─── SOURCE DATA

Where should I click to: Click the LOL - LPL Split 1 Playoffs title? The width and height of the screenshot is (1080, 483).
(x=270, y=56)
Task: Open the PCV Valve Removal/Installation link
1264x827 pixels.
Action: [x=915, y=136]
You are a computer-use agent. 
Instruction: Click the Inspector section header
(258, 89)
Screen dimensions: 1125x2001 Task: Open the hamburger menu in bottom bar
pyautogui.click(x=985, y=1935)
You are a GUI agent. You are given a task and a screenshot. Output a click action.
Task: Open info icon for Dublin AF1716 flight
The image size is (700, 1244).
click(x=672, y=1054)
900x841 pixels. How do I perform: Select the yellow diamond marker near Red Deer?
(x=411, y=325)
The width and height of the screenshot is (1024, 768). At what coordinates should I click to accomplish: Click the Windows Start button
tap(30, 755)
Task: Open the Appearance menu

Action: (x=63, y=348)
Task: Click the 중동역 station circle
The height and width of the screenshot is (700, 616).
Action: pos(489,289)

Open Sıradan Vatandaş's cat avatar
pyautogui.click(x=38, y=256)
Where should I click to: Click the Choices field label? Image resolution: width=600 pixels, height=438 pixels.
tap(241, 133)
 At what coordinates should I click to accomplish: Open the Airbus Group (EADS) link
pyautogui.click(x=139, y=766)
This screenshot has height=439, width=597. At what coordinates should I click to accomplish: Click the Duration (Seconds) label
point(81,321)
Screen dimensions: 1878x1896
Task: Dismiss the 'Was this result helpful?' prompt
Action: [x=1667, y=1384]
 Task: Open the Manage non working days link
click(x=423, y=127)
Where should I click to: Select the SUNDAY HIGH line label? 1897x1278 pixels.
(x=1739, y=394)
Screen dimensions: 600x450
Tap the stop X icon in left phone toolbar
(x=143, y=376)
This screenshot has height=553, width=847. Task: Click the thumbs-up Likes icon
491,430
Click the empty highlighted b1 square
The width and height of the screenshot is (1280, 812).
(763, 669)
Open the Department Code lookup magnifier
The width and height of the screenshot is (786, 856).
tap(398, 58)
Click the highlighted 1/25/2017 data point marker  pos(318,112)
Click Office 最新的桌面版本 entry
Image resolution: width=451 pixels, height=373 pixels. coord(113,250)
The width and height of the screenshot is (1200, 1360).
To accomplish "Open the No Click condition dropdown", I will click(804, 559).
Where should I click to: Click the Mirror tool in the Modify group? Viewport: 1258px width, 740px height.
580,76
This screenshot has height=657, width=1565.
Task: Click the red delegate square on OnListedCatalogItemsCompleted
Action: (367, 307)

──────

#### EXERCISE INSTRUCTIONS
Looking over the records, find each line with the word "agent" and copy it.

#### WRITTEN RESPONSE
You are a computer-use agent. 
You are a GUI agent. You are given a task and a screenshot. Output a click action.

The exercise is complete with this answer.